Linux memory manipulation using .NET Core 2

Recently, I wanted to port my .NET Framework Windows application to Linux. Obviously, since .NET Core 2 is there, I decided to use it instead of Mono. It wasn’t that much of pain until I had to re-implement a class to manipulate the memory of a remote process. I did a quick research and at first it looked pretty complicated. Apparently, most of the guides I found on the internet were implementing memory manipulation using ptrace. Luckily, since Linux 3.2 we can use process_vm_readv and process_vm_writev.

Implementation

Referring to the man page, you can see that first of all we have to implement the iovec struct.

struct iovec {
  void  *iov_base;    /* Starting address */
  size_t iov_len;     /* Number of bytes to transfer */
};

The first field is a pointer.
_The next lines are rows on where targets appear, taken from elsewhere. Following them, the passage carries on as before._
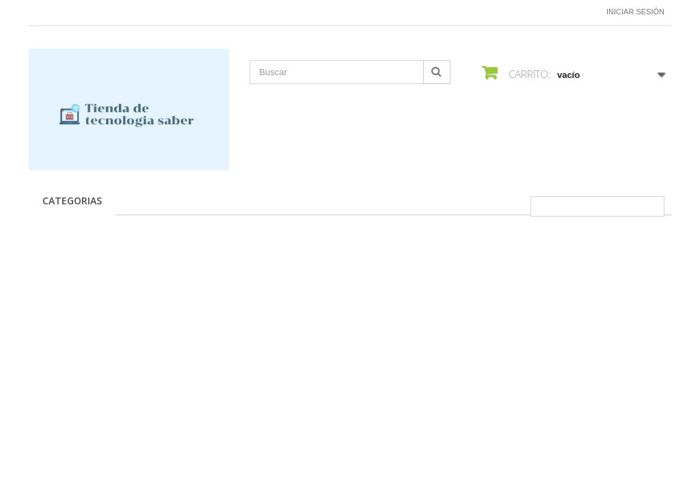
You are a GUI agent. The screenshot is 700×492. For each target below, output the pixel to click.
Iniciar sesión (635, 12)
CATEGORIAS (72, 200)
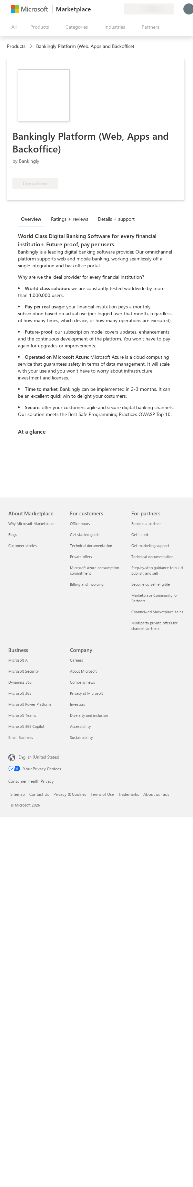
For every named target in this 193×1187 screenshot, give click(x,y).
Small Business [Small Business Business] (20, 737)
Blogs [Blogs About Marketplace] (12, 534)
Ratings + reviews (69, 219)
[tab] (33, 218)
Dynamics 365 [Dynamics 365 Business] (20, 682)
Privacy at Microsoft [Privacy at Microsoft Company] (86, 693)
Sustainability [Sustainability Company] (81, 737)
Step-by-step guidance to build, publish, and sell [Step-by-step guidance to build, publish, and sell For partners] (157, 570)
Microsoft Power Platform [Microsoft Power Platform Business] (29, 704)
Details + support (116, 219)
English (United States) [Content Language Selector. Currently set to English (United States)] (39, 757)
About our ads (156, 794)
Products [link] (16, 46)
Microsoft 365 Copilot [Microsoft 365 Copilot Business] (26, 726)
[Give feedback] (93, 9)
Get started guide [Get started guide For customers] (85, 534)
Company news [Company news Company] (82, 682)
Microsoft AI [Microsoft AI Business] (18, 660)
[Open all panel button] (12, 27)
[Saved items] (110, 9)
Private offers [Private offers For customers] (81, 556)
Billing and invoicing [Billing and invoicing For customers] (86, 584)
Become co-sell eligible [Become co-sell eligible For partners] (150, 584)
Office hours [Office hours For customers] (80, 523)
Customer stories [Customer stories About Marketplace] (22, 545)
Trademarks (128, 794)
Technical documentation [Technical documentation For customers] (91, 545)
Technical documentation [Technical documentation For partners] (152, 556)
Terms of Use (102, 794)
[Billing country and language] (149, 8)
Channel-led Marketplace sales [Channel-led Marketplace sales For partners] (157, 611)
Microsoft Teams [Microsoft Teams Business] (22, 715)
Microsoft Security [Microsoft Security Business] (23, 671)
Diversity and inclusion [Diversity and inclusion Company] (89, 715)
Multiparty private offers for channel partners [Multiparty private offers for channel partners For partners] (154, 625)
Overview (31, 219)
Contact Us (39, 794)
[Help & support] (102, 9)
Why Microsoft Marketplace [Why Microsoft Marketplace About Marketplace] (31, 523)
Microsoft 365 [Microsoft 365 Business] (19, 693)
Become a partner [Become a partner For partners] (146, 523)
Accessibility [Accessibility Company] (80, 726)
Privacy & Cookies (69, 794)
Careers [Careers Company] (76, 660)
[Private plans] (118, 9)
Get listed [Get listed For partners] (139, 534)
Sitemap (17, 794)
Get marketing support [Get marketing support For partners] (150, 545)
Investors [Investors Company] (77, 704)
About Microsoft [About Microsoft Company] (83, 671)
As a replacement for size_t, I’ll be using int because that’s what Unsafe.SizeOf<T>() returns. Here’s the final C# implementation:

[StructLayout(LayoutKind.Sequential)]
unsafe struct iovec
{
  public void* iov_base;
  public int iov_len;
}

Let’s implement process_vm_readv now. The man page shows the following method signature:

ssize_t process_vm_readv(pid_t pid,
                        const struct iovec *local_iov,
                        unsigned long liovcnt,
                        const struct iovec *remote_iov,
                        unsigned long riovcnt,
                        unsigned long flags);

pid is the Process ID accessible from the Id property of the System.Diagnostics.Process class. Next parameter is a pointer to the local iovec struct that will be holding the result of the operation. liovcnt is the count of local structs. This parameter is useful when we want to perform multiple memory operations, but my implementation doesn’t do that. The following param is again a pointer to the iovec struct, but this time it’s the remote one that holds information about the memory fragment we’re trying to read. riovcnt is the remote equivalent to liovcnt. According to the man page, the flags argument is currently unused and does nothing. process_vm_readv on success returns the number of bytes read.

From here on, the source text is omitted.